27. Thus, the legal position as regards to the essentials under Sections 7 and 13(1)(d)(i) and (ii) of the PC Act, 1988, is extracted above. Regarding the mode of proof of demand of bribe, if there is an offer to pay bribe by the bribe giver without there being any demand from the public servant and the latter simply accepts the offer and receives the illegal gratification, it is a case of acceptance as per Section 7 of the Act. In such a case, there need not be a prior demand by the public servant. The presumption of fact with regard to the demand and acceptance or obtainment of an illegal gratification may be made by a court of law by way of an inference only when the foundational facts have been proved by relevant oral and documentary evidence and not in the absence thereof. On the basis of the material on record, the Court has the discretion to raise a presumption of fact while considering whether the fact of demand has been proved by the prosecution or not. Of course, a presumption of fact is subject to rebuttal by the accused and in the absence of rebuttal presumption stands. The mode of proof of demand and acceptance is either orally or by documentary evidence or the prosecution can prove the case by circumstantial evidence. The trial does not abate nor does it result in an order of acquittal of the accused public servant. Insofar as Section 7 of the Act is concerned, on the proof of the facts in issue, Section 20 mandates the court to raise a presumption that the illegal gratification was for the purpose of a motive or reward as mentioned in the said Section. The said presumption has to be raised by the court as a legal presumption or a presumption in law.
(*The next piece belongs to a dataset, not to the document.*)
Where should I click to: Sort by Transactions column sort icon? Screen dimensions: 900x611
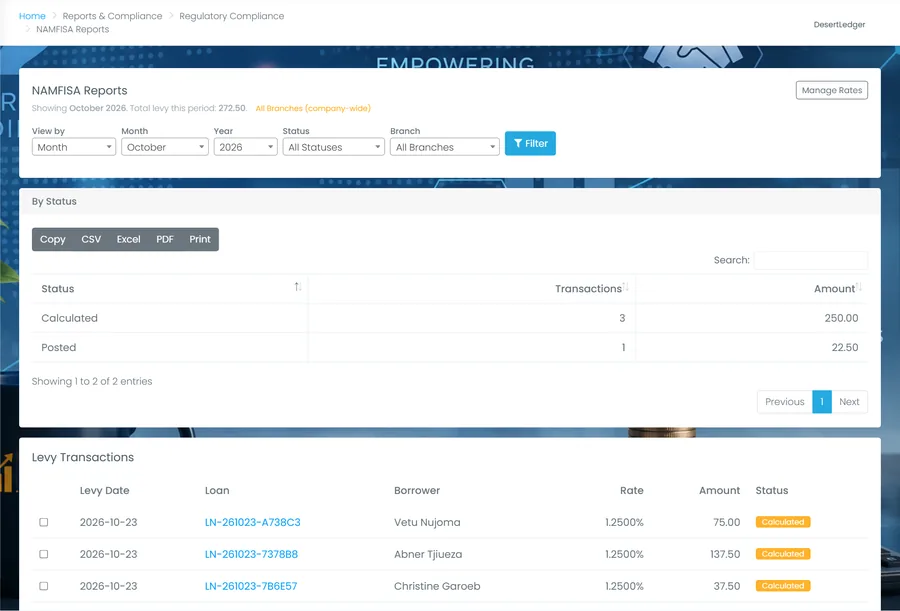pyautogui.click(x=626, y=287)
28. In this context, it is relevant to refer the decision of this Court in Sunil Kumar K. v. State of Kerala reported in [2025 KHC OnLine 983], in Crl.Appeal No.323/2020, dated 12.9.2025, wherein in paragraph No. 12, it was held as under:
“12. Indubitably in Neeraj Dutta’s case (supra) the Apex Court held in paragraph No.69 that there is no conflict in the three judge Bench decisions of this Court in B.Jayaraj and P.Satyanarayana Murthy with the three judge Bench decision in M.Narasinga Rao, with regard to the nature and quality of proof necessary to sustain a conviction for offences under Section 7 or 13(1)(d)(i) and (ii) of the Act, when the direct evidence of the complainant or “primary evidence” of the complainant is unavailable owing to his death or any other reason. The position of law when a complainant or prosecution witness turns “hostile” is also discussed and the observations made above would accordingly apply in light of Section 154 of the Evidence Act. In view of the aforesaid discussion there is no conflict between the judgments in the aforesaid three cases. Further in Paragraph No.70 the Apex Court held that in the absence of evidence of the complainant (direct/primary,oral/documentary evidence) it is permissible to draw an inferential deduction of culpability/guilt of a public servant under Section 7 and 13(1)(d) r/w Section 13(2) of the Act based on other evidence adduced by the prosecution. In paragraph No.68 the Apex Court summarized the discussion. That apart, in State by Lokayuktha Police’s case (supra) placed by the learned counsel for the accused also the Apex Court considered the ingredients for the offences punishable under Section 7 and 13(1)(d) r/w 13(2) of the PC Act,1988 and held that demand and acceptance of bribe are necessary to constitute the said offences. Similarly as pointed out by the learned counsel for the petitioner in Aman Bhatia’s case (supra) the Apex court reiterated the same principles. Thus the legal position as regards to the essentials to be established to fasten criminal culpability on an accused are demand and acceptance of illegal gratification by the accused. To put it otherwise, proof of demand is sine qua non for the offences to be established under Sections 7 and 13(1)(d) r/w 13(2) of the PC Act, 1988 and dehors the proof of demand the offences under the two Sections could not be established. Therefore mere acceptance of any amount allegedly by way of bribe or as undue pecuniary advantage or illegal gratification or the recovery of the same would not be sufficient to prove the offences under the two Sections in the absence of evidence to prove the demand.”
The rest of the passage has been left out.